Where you’ll find it: Upscale brasseries and cocktail bars with serious spirits programs stock Chartreuse, though not all will serve it hot. You may need to request it. Bars in the 10th and 11th arrondissements, where craft cocktail culture runs strong, are good bets. Alternatively, buy a bottle and make it at home—it keeps forever and works in dozens of cocktails.
Pro tip: If the bartender hesitates, suggest they treat it like a hot toddy: Chartreuse, hot water, honey, lemon. They’ll figure it out.
5. Cognac or Armagnac (Neat, with Coffee)

What it is: Grape brandies from southwestern France—cognac from the Cognac region, armagnac from Gascony.

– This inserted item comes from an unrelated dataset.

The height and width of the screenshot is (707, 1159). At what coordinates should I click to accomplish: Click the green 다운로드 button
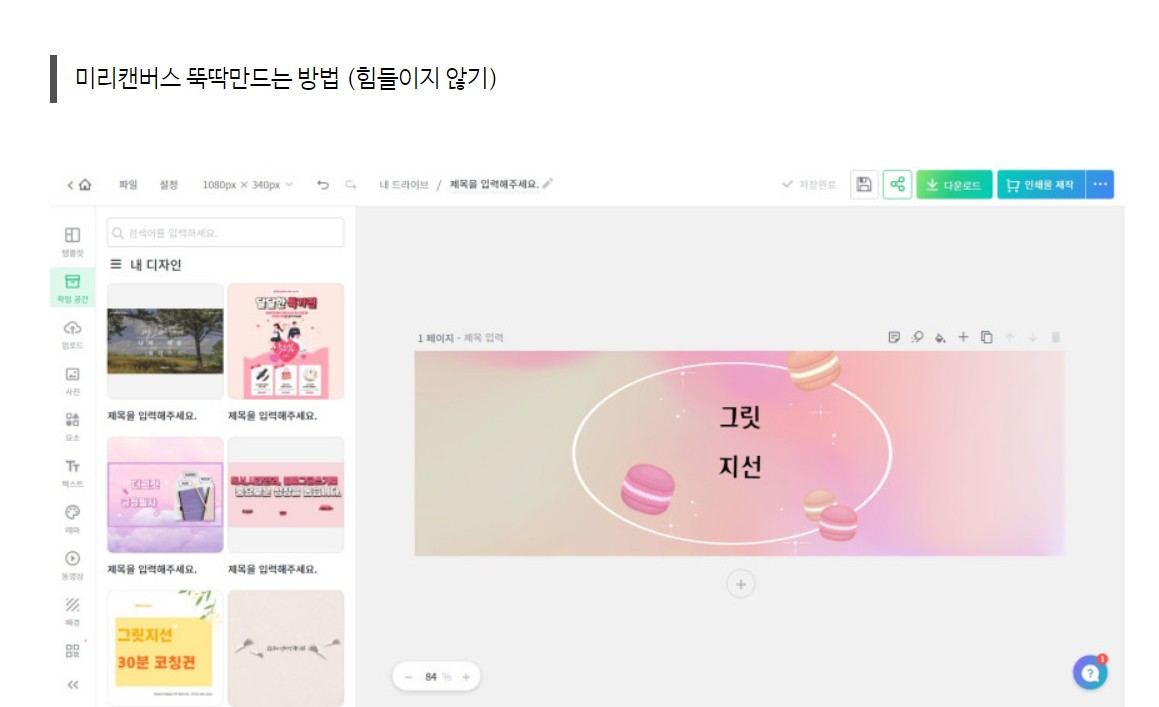954,184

Both aged in oak, both smooth, both warming.
Why it works: The French don’t associate brandy exclusively with after-dinner digestifs. On cold terraces, a small glass of cognac or armagnac (particularly VSOP or older) provides slow-burning warmth and enough flavor complexity to occupy you through a long conversation. The ritual of cupping the glass to warm it slightly, then sipping slowly, matches the pace of winter café life. Pair it with espresso, and you’ve essentially ordered dessert in liquid form.
Where you’ll find it: Every brasserie has cognac; armagnac is slightly less universal but increasingly common. Look for recognizable names (Hennessy, Rémy Martin, Martell for cognac; Château de Laubade, Darroze for armagnac) or ask what the house pours. Expect €9-20 per glass, depending on age and brand.
Pro tip: Order a cognac “avec un café”—with a coffee on the side. This gives you options: sip them separately, pour the cognac into the coffee (café-calva style), or alternate between them. All three work.
The Winter Terrace Move
Parisian brasserie terraces in winter aren’t about suffering through the cold for ambiance—they’re about making the cold part of the experience. The heat lamps create little pockets of warmth, the blankets turn your seat into a cocoon, and the right drink turns dropping temperatures into something almost pleasant. These five drinks do the work: vin chaud for groups, grog for genuine cold, calvados for slow afternoons, Chartreuse for showing off, cognac for ending nights properly.
Pick your brasserie, claim your terrace table, order accordingly, and settle in. Winter terrace season runs longer than you think.